Note that there are uncertainties in our estimates; they assume that the behaviors influencing sun exposure will be similar across the United States to those observed in our Maryland population and will remain the same in the future. To our knowledge, there are no other population-based data with such detail, and certainly no national data, from which to estimate variability in exposure behaviors. Our estimate of cataract is conservative, since it was based on a population aged 65 years or more, an age when the majority of significant cataracts develop. Although there are opacities in younger persons, most are observed in older age groups (11). Finally, our exposures were calculated on the basis of data from age 30 onwards, but considerable exposure to ultraviolet radiation occurs in childhood, and this could not be calculated. Our model assumes that persons with higher exposure at ages 30 and older are also those most likely to have been outdoors as children as well, or at least no less likely than persons with lower exposure. To the extent that this is not the case, the predicted probabilities may be overestimates.
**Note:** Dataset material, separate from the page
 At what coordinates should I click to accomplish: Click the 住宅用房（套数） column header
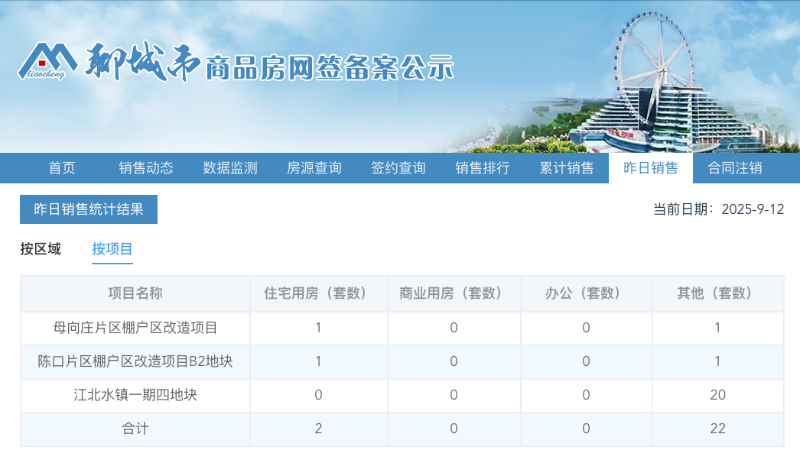tap(318, 294)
We used an approximation of the rate of cataract in other ethnic groups, since there are no data on cortical cataract available for them with gradings that can be used for modeling. We assumed the same relation of cortical cataract with UVB exposure, since this was true for the Caucasians and African Americans in the SEE Project; only the predicted probabilities of cortical cataract were different, because of differences in exposure.

While there is clearly geographic variability in ambient UVB, the contribution to exposure from serious ozone depletion crosses all states and is the greater risk factor. These estimates were based on the assumption of stable changes in ozone depletion—that is, that people will live for 40 or more years under the same amount of ultraviolet radiation—while in actuality ultraviolet radiation is likely to fluctuate (although the degree is uncertain). Despite their limitations, we believe that our estimates represent the most reasonable model to date of an ocular health effect and the consequences of ozone depletion.

Ozone-depleting substances continue to degrade the stratosphere. This model demonstrates the magnitude of the increase in cortical opacity that might result and the importance of vigilance in adopting sun avoidance behaviors.

This work was supported by grant EY13419 from the National Eye Institute.

Conflict of interest: none declared.